Write out all the entries word for word, but skip any images.

[INPUT]

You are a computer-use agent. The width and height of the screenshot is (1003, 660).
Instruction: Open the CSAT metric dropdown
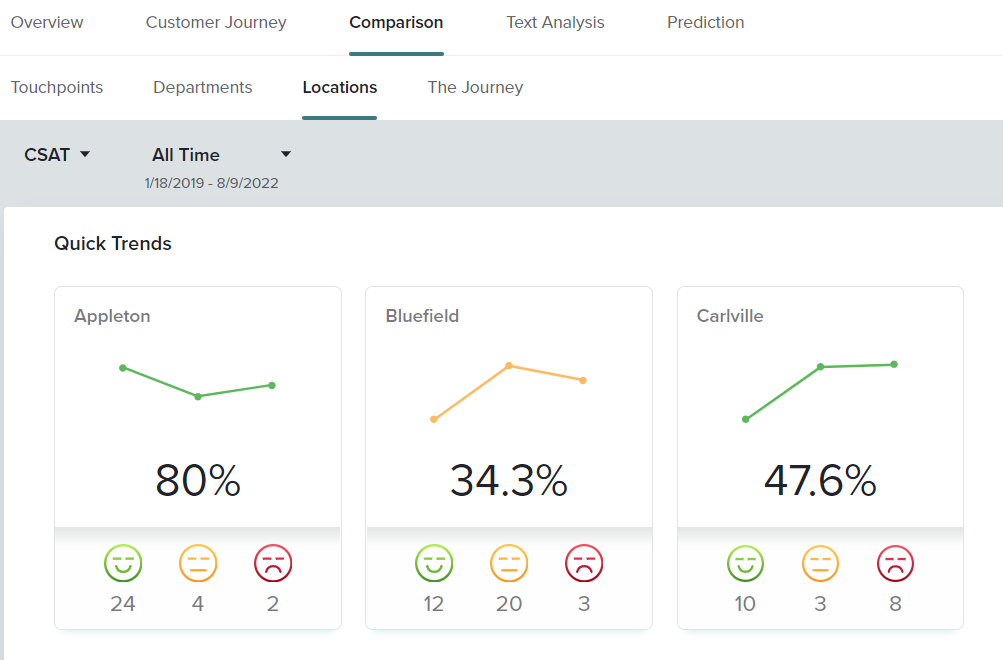[57, 154]
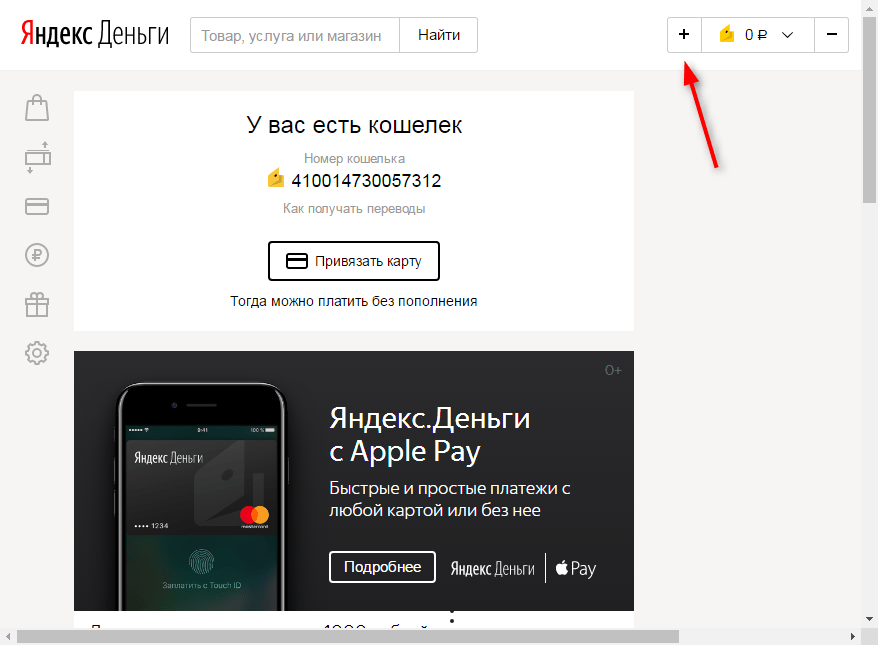This screenshot has width=878, height=645.
Task: Click the vertical scrollbar down arrow
Action: (x=870, y=619)

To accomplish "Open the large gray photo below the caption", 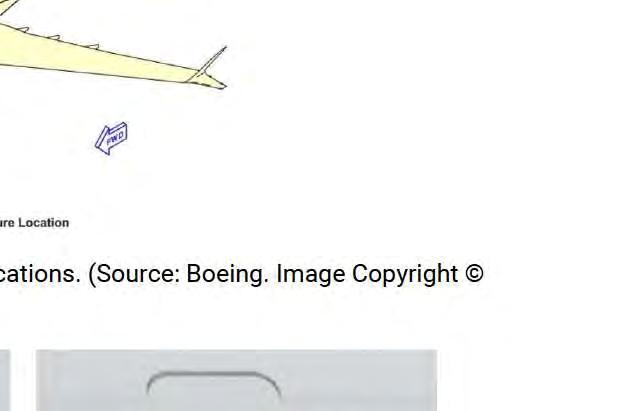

[/INPUT]

**ANSWER TO THIS PROBLEM:**
You are a computer-use agent. The width and height of the screenshot is (1003, 660).
Instruction: Open the CSAT metric dropdown
[57, 154]
This screenshot has width=878, height=645.
Task: Click the vertical scrollbar down arrow
Action: (x=870, y=619)

To accomplish "Open the large gray photo below the caption", 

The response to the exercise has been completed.